O deputado Alfredo Gaspar (PL-AL) foi anunciado como candidato a vice-presidente da chapa encabeçada por Flávio Bolsonaro (PL). Segundo apuração da analista de Política da CNN Clarissa Oliveira ao Live CNN, a escolha, no entanto, foi interpretada pela campanha de Luiz Inácio Lula da Silva (PT) como um erro estratégico, especialmente por não contemplar uma mulher na vice-presidência.
Segundo Clarissa Oliveira, integrantes da campanha petista avaliam que Flávio Bolsonaro (PL) perdeu uma oportunidade importante de fazer um aceno a eleitorados considerados estratégicos — em especial as mulheres e os evangélicos —, que representam um dos maiores desafios eleitorais para o campo bolsonarista.
Avaliação da Campanha Petista sobre a Chapa
A análise dentro do time de Lula (PT) é de que Flávio Bolsonaro (PL) não precisaria de um vice com o perfil de Alfredo Gaspar (PL-AL) — relator da CPMI do INSS — para travar o confronto político com o atual governo. “É muito mais eficiente e razoável que esse confronto seja feito pelo próprio Flávio”, afirmou Clarissa Oliveira, ao reproduzir a leitura de aliados do presidente.
A analista acrescentou ainda o argumento levantado por uma das fontes ouvidas: “Qual é o ganho de ter duas pessoas na chapa falando a mesma coisa, com perfis parecidos?”
Além da ausência de uma mulher na chapa, a campanha petista também passou a observar outros elementos do discurso de Flávio. Em determinado momento, ele teria afirmado que criou duas filhas para que cuidem dele quando for velho, atribuindo às mulheres um perfil de cuidado.
Esse tipo de declaração, combinado ao histórico de postura de Jair Bolsonaro (PL) em relação às mulheres, é visto como um ativo importante para a campanha de Lula, na avaliação de seus aliados.
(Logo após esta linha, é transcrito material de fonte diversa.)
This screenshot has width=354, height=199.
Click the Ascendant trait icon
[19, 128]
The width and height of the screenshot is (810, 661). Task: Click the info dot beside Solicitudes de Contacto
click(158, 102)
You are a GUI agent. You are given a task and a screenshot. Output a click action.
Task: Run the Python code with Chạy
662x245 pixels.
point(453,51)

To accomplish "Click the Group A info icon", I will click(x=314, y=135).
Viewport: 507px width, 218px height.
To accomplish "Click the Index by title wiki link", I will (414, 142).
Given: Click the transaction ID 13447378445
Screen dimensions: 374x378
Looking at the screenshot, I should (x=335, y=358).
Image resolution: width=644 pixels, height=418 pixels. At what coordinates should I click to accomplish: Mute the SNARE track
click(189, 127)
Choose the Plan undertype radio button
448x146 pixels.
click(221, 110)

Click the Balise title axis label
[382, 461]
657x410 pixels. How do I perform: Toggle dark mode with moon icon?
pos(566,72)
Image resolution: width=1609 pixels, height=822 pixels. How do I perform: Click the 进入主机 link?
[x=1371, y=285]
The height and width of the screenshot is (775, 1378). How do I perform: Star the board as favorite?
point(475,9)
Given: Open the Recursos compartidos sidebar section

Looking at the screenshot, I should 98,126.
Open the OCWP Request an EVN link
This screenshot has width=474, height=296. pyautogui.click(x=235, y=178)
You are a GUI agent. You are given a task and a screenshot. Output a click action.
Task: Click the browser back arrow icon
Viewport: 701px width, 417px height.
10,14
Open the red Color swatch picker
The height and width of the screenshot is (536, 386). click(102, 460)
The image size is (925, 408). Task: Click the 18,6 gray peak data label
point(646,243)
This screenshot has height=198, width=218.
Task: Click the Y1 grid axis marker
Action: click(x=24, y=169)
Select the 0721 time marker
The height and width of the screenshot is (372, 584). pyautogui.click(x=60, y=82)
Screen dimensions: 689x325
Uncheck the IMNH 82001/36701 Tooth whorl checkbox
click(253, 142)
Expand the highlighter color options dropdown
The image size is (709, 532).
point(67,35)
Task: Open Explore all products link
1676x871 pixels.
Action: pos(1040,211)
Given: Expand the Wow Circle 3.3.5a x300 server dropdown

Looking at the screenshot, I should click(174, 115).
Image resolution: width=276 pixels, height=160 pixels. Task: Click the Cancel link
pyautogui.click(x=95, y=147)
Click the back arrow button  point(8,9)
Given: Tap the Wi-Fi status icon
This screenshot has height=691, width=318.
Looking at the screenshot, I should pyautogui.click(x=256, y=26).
Estratégia da Campanha de Lula Focada no Eleitorado Feminino
De acordo com Clarissa Oliveira, a tendência é que a campanha de Lula passe a explorar ainda mais a questão feminina, tema que já estava presente em seu discurso — sobretudo em relação ao feminicídio. O objetivo seria fazer um contraponto a Flávio Bolsonaro (PL) e enfraquecê-lo em um segmento do eleitorado onde, na avaliação do time petista, ele já corre com menos força.
Lula também enfrenta cobranças nesse campo. O petista foi criticado por substituir mulheres em cargos importantes de ministérios para acomodar indicados do Centrão, além de ter indicado homens para o STF (Supremo Tribunal Federal).
Segundo Clarissa Oliveira, a postura do presidente ao longo do mandato foi a de priorizar quem ele considerasse mais adequado para cada cargo, independentemente de gênero.
Considerações Finais sobre a Dinâmica Eleitoral
A analista destacou ainda que a continuidade da aliança com Geraldo Alckmin (PSB) como vice é vista como um elemento central para Lula, o que tornaria qualquer substituição nessa chapa improvável. “Tem outras formas de o presidente da República acenar a esse eleitorado”, concluiu.